Ngoc Linh crocodile newt
- Conservation status: Endangered (IUCN 3.1)

Scientific classification
- Kingdom: Animalia
- Phylum: Chordata
- Class: Amphibia
- Order: Urodela
- Family: Salamandridae
- Genus: Tylototriton
- Species: T. ngoclinhensis
- Binomial name: Tylototriton ngoclinhensis Phung, Pham, Nguyen, Ninh, Nguyen, Bernardes, Le, Ziegler & Nguyen, 2023

= Tylototriton ngoclinhensis =

- Authority: Phung, Pham, Nguyen, Ninh, Nguyen, Bernardes, Le, Ziegler & Nguyen, 2023
- Conservation status: EN

Species of crocodile newt

Tylototriton ngoclinhensis, the Ngoc Linh crocodile newt, is a species of crocodile newt native to the Central Highlands region of Vietnam. First discovered in 2018, it was described as a new species in 2023. Due to its small range, the newt is considered to be threatened and it has been proposed for it to be classified as endangered on the IUCN Red List.

== Distribution ==
Tylototriton ngoclinhensis is the eighth taxon of Tylototriton to be described in Vietnam, but the first to be recorded in its Central Highlands region. The range of T. ngoclinhensis is limited and is currently thought to be restricted to montane forests near water bodies on Ngọc Linh. This means that T. ngoclinhensis has the southernmost range of all members of Tylototriton in Asia. The habitat of T. ngoclinhensis is located at an altitude of 1,800 to 2,300 meters above sea level, the highest among crocodile newts.

== Description ==
Tylototriton ngoclinhensis is a moderate-sized and robust species of newt, with a snout-vent length ranging from 60.8 to 66.5 mm in males and 72.5-75.6 mm in females. Tail lengths range from 57.6 to 61.8 mm in males and 62.9–67.9 mm in females. Males are thought to be smaller than females.
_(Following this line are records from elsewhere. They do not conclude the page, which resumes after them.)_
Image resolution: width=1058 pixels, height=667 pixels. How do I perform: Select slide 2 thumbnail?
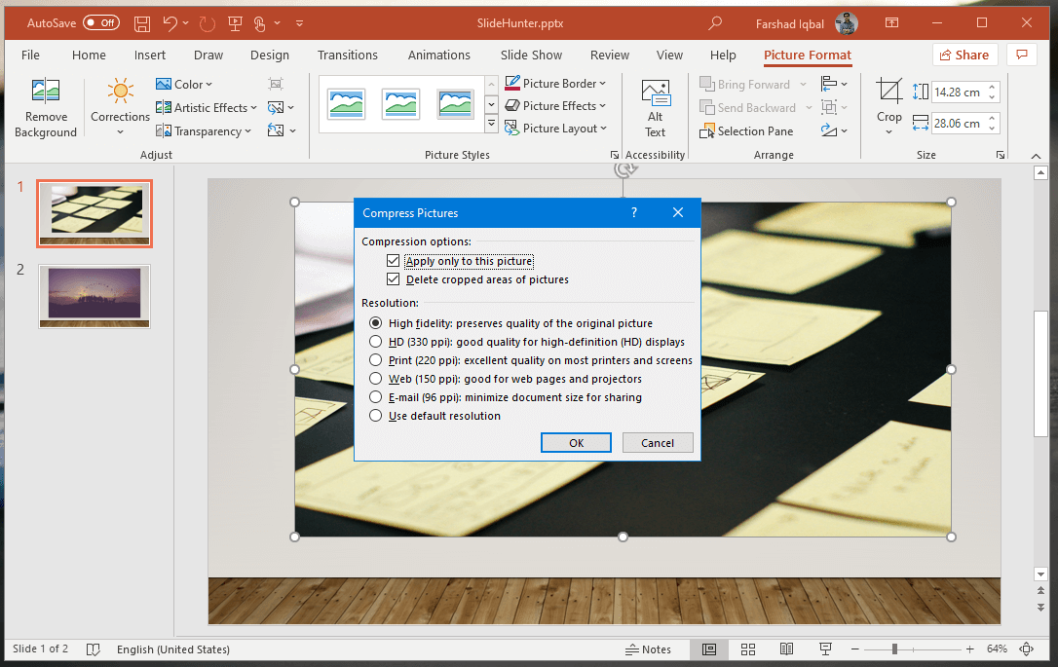[x=94, y=295]
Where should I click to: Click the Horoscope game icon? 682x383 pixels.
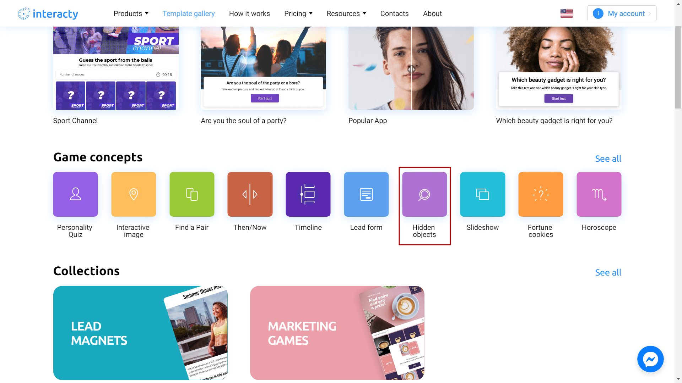599,194
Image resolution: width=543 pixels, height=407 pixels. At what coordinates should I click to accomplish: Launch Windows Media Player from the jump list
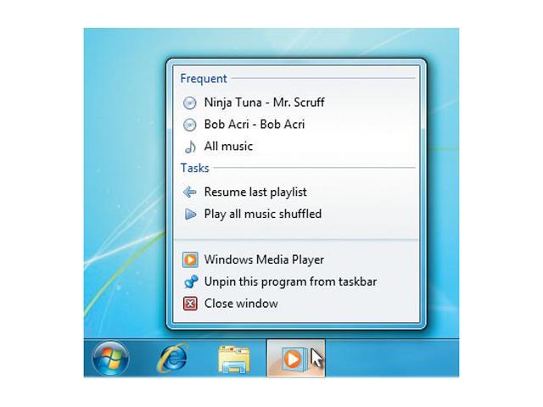[x=264, y=260]
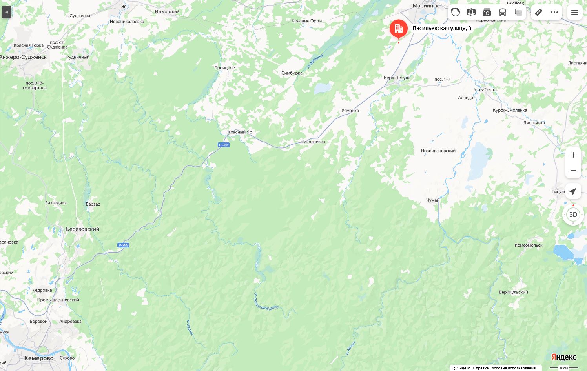Locate me with the arrow button
Image resolution: width=587 pixels, height=371 pixels.
click(573, 191)
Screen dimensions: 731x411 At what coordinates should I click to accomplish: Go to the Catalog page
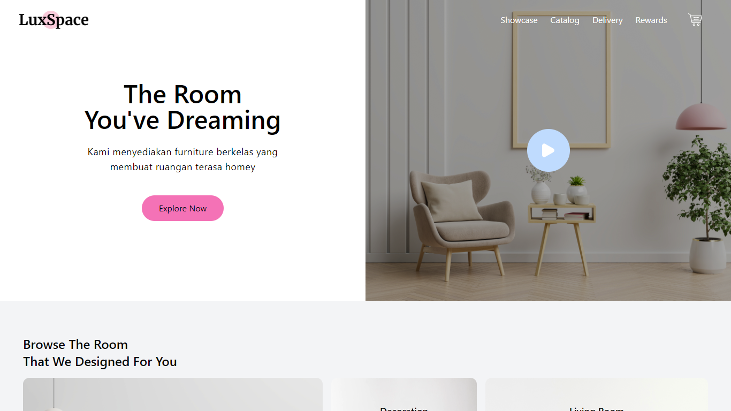(x=565, y=20)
The body of T. ngoclinhensis is black with orange-red markings covering its head, tail, limbs, and vertebral ridge. In addition, a black line is present which runs from the shoulder to the eye. Secondary sex characteristics are present in the species. The cloaca of males are known to have a longer slit than those of females. In addition, the inner cloacal walls of males contain papilla, whereas females do not have papilla inside their inner cloacal walls.